The ability to engage with the customer before the availability of or access to organisational data sets is a vital part of an organisations challenge to prove value add early and build customer success. The Behavioural Synthetic Data Generator provides extended tooling for stress, volume and boundary testing and is also highly effective at presentation enrichment modelling to bring product, UI and ideation to life.

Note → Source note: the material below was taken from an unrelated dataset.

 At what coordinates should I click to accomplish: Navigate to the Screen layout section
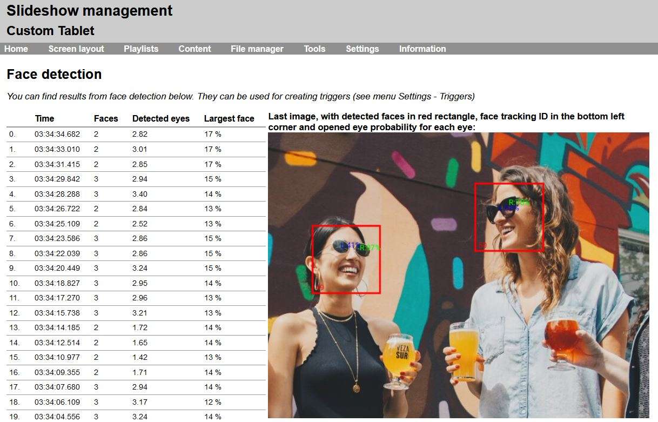[x=76, y=49]
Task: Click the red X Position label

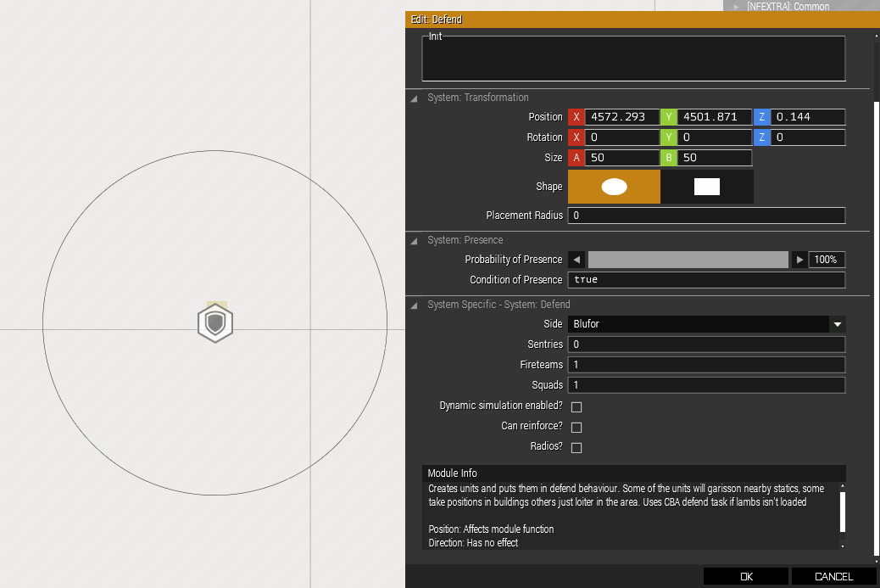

With the need for Use Case early success signals, Hypothesis modelling and Business Intent Injection, as critical tools for the success and innovation of a department, business or organisation, AI-STAC Behavioral Synthetic Generator facilitates the mechanism to build higher order thinking. The ability to generate highly sophisticated business critical behavioural data, particularly in today’s heavily restricted and controlled environments, allows for early validation of customer success, and more particularly, early failure to build towards more productive successes

3.2   Techniques and Methods

To achieve this, AI-STAC Behavioral Synthetic Generator highlighted three constructs;

1. Probability Waiting - Is an algorithm based on probability weighting patterns, dominance distributions and type characteristics, allowing fine grain and complex behavioral characteristics and patterns to be added, across multiple data types, to the distribution of data points within a data set.

2. Correlation and Association – Through advanced programming techniques and a deep knowledge of component modelling and code reuse, the project developed a finite set of data point generation tooling that implements method chaining and rules-based association against action techniques. This approach and its techniques provide the ability to capture complex hypothesis and business intent and generate specialized output against those outcomes.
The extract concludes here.